Reputation: 1280
Under GNU/Linux, niceness represents thread scheduling priority. Lowest niceness corresponds to highest priority.
Considering only scheduler based on priorities (no time slicing), is anyone aware of a wide-spread OS implementation where the behaviour would be different, i.e. highest niceness corresponds to highest priority?
Upvotes: 0
Views: 899
Reputation: 36
One of the problems with "priority" is that its semantics are overloaded in practice. Formally, it is a mechanism with the minimal semantics that it induces an uninterpreted partial ordering. So scheduling eligibility can be denoted by larger to smaller priority integers interpreted as more to less eligible, or in the opposite order. But different systems and users employ the priority mechanism with several different additional richer semantics. In some cases, priority is interpreted as urgency. In some other cases it is interpreted as relative importance. It is even occasionally used for establishing precedence. Your question implies associating priority with the semantics of GNU/Linux "niceness." You asked if anyone knows of a wide-spread OS that has the reverse semantics. As the other replies noted, that would make priority have the semantics of "un-niceness." Strictly speaking, that is not the same as making the niceness-based priorities work "backwards." So your question is ill-formed. I am unaware of any OS that has niceness semantics and assigns priorities in un-nice order.
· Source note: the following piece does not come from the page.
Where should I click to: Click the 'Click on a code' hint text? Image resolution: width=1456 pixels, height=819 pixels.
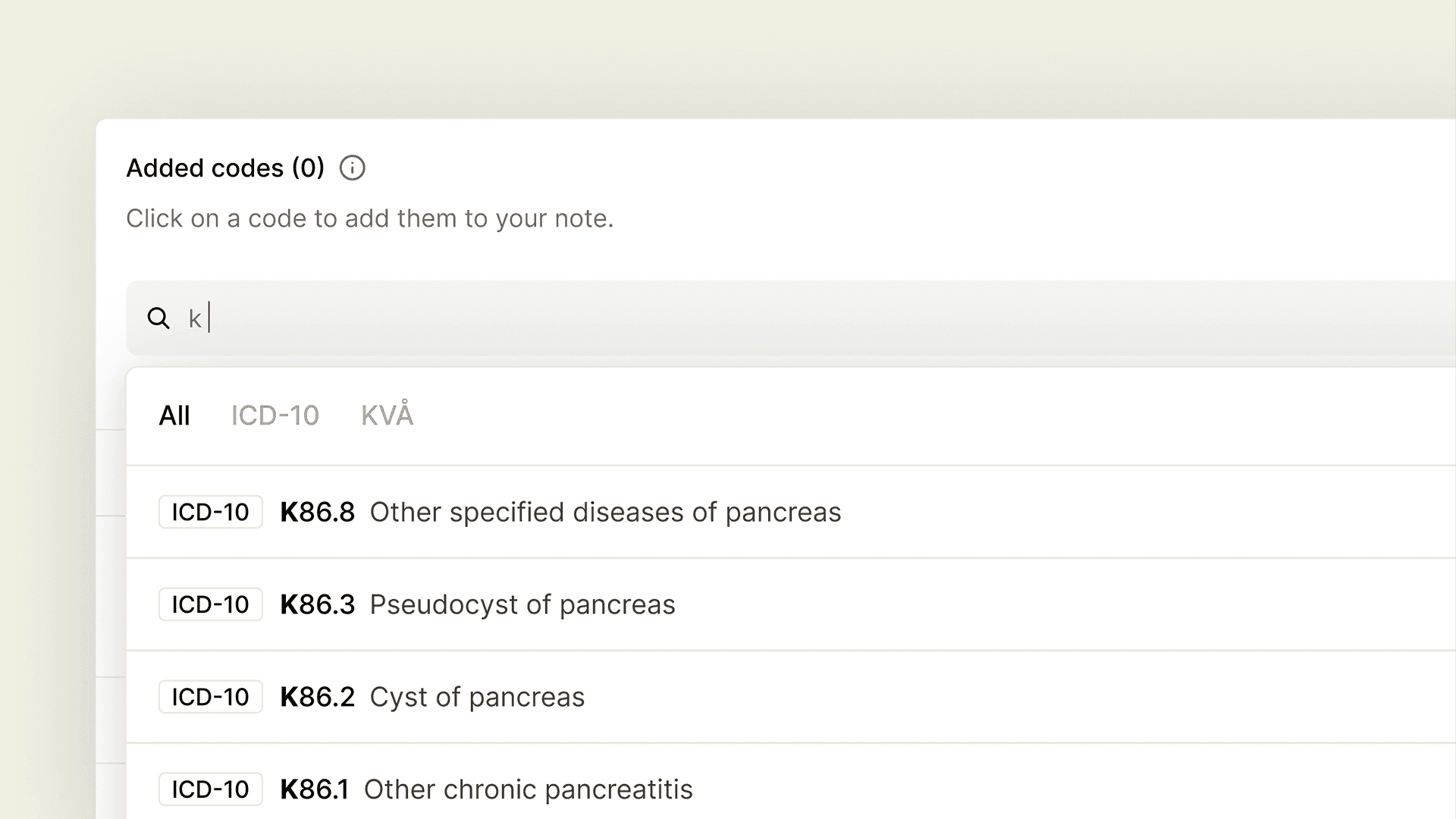pyautogui.click(x=369, y=218)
You might have been thinking of whether there are wide-spread OS's in which scheduling eligibility is inversely related to priority integers--the answer to that is "yes." But note that too is not a well-formed question: by definition (admittedly not widely understood) scheduling eligibility is the same as uninterpreted priority per se, unless additional semantics are added to "priority." For example, if priority is specified as an 8-bit integer, the semantics of scheduling eligibility can be that larger priorities correspond to greater eligibility, or that smaller ones correspond to greater eligibility--each option has been chosen by various OS's.